• Work required
Look through the records below for the line holding "Image resolution: width=1456". Write it out exactly, with each following line through the line holding "Task: Click the red target button in header".

START Entries supplied

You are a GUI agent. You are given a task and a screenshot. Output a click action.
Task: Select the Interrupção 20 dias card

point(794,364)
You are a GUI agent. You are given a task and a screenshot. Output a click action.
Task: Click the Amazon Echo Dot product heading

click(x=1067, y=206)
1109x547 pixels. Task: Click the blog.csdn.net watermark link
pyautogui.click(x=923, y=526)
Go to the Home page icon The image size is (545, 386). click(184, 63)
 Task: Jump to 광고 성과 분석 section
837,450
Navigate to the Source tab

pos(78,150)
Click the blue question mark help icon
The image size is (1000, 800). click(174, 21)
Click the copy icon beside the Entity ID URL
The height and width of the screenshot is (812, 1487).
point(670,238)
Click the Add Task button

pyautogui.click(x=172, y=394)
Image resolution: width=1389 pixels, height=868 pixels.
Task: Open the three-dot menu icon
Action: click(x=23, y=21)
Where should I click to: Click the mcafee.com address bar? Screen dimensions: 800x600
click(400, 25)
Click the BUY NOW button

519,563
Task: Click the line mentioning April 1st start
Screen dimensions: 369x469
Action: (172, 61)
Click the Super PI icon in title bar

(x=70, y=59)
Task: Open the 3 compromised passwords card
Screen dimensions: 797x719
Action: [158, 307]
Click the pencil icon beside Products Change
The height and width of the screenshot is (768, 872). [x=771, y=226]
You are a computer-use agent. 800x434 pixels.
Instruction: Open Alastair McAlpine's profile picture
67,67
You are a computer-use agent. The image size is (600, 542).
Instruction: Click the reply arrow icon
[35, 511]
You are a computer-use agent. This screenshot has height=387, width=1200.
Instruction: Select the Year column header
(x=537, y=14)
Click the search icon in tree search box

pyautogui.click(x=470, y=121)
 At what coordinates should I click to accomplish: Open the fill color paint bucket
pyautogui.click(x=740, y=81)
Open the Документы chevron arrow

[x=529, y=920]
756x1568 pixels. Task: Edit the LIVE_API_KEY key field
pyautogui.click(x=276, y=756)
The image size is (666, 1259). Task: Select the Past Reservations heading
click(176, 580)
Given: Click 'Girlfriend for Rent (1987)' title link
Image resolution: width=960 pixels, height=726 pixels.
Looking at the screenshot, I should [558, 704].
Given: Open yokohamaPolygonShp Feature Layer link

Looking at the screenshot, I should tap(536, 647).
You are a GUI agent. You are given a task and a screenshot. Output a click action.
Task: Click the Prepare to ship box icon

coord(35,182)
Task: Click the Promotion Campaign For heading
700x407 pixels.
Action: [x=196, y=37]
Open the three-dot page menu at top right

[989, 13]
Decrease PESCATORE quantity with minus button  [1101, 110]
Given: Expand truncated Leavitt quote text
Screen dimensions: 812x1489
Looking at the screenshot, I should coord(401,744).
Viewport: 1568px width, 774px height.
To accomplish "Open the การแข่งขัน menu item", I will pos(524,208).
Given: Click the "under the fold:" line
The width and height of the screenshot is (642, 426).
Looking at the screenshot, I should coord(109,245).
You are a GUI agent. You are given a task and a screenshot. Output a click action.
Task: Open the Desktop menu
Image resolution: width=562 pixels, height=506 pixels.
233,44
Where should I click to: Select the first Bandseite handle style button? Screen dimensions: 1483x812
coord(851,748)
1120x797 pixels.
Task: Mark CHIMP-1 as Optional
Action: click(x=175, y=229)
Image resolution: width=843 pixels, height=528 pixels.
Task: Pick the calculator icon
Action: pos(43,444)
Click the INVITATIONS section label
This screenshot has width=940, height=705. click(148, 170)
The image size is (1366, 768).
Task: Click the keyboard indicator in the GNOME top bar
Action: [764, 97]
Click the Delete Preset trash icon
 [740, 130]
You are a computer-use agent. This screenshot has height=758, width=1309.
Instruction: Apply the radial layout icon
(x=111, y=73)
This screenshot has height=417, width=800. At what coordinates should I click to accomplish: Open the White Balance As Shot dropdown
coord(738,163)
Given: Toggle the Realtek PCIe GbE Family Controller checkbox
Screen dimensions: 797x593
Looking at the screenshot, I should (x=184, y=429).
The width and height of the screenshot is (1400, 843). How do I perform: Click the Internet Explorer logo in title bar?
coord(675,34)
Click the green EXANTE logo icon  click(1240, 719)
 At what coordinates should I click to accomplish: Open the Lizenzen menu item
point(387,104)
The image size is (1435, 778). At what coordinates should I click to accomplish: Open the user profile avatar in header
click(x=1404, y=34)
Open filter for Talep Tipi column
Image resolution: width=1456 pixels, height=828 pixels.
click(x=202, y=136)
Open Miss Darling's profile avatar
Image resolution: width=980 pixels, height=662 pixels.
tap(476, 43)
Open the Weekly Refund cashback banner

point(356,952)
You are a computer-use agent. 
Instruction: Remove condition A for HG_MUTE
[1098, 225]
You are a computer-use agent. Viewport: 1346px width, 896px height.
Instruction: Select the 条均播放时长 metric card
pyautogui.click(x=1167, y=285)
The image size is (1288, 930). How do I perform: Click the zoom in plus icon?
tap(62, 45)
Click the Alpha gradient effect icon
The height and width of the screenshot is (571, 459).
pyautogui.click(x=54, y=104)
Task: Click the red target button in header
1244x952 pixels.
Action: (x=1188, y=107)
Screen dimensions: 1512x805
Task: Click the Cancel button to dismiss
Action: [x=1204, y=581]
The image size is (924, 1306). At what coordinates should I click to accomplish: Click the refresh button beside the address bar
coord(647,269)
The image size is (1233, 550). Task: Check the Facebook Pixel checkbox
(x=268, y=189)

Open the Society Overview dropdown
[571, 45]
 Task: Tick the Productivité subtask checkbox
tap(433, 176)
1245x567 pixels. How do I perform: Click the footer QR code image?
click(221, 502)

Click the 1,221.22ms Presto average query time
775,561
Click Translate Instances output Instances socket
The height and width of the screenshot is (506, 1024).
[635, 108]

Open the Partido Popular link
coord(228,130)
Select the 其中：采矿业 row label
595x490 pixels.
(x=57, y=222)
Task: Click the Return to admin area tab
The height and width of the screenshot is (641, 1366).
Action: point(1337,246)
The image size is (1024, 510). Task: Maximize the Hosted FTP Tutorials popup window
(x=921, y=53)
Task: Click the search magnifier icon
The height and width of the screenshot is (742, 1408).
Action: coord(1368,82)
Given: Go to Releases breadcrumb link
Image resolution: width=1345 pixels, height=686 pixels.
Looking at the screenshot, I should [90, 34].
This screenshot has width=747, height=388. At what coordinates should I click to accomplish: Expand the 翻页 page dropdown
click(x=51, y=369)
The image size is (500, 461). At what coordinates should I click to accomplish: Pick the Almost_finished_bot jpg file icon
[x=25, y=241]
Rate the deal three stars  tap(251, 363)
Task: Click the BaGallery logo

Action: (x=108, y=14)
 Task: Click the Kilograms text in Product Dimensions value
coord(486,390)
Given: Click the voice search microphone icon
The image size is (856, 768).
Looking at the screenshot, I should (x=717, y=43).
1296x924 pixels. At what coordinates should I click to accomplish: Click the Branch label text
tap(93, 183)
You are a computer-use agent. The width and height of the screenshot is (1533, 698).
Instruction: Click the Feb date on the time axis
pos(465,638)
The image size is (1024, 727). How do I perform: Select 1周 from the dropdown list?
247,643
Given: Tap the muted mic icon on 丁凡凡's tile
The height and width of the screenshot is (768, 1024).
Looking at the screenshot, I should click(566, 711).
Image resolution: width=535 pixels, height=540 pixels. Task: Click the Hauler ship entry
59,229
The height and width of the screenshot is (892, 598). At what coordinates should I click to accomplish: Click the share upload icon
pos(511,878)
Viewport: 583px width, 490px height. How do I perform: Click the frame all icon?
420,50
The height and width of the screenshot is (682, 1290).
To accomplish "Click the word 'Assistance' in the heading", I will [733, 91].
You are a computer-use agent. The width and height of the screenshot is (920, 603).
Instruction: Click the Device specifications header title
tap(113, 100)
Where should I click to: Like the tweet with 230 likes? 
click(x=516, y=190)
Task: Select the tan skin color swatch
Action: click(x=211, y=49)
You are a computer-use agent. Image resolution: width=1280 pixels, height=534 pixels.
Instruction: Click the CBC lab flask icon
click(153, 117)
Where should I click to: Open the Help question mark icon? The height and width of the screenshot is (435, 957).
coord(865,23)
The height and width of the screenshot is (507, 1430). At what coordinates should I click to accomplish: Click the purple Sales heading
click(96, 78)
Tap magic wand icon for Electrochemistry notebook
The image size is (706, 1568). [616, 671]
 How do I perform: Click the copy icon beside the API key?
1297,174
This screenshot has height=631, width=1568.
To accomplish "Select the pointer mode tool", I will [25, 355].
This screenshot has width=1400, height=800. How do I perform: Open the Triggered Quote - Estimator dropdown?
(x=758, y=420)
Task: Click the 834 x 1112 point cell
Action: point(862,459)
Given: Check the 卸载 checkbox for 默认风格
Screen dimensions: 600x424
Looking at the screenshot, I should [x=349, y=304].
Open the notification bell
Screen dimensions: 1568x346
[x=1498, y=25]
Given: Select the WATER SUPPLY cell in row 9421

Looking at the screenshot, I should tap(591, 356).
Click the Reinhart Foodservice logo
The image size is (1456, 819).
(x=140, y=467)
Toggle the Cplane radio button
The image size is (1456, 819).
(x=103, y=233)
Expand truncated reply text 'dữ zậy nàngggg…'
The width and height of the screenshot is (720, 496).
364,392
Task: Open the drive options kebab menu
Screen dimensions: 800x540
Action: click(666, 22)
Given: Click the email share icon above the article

END Entries supplied

• Solution for this problem
Image resolution: width=1456 pixels, height=828 pixels.
click(x=202, y=136)
Open Miss Darling's profile avatar
Image resolution: width=980 pixels, height=662 pixels.
tap(476, 43)
Open the Weekly Refund cashback banner

point(356,952)
You are a computer-use agent. 
Instruction: Remove condition A for HG_MUTE
[1098, 225]
You are a computer-use agent. Viewport: 1346px width, 896px height.
Instruction: Select the 条均播放时长 metric card
pyautogui.click(x=1167, y=285)
The image size is (1288, 930). How do I perform: Click the zoom in plus icon?
tap(62, 45)
Click the Alpha gradient effect icon
The height and width of the screenshot is (571, 459).
pyautogui.click(x=54, y=104)
Task: Click the red target button in header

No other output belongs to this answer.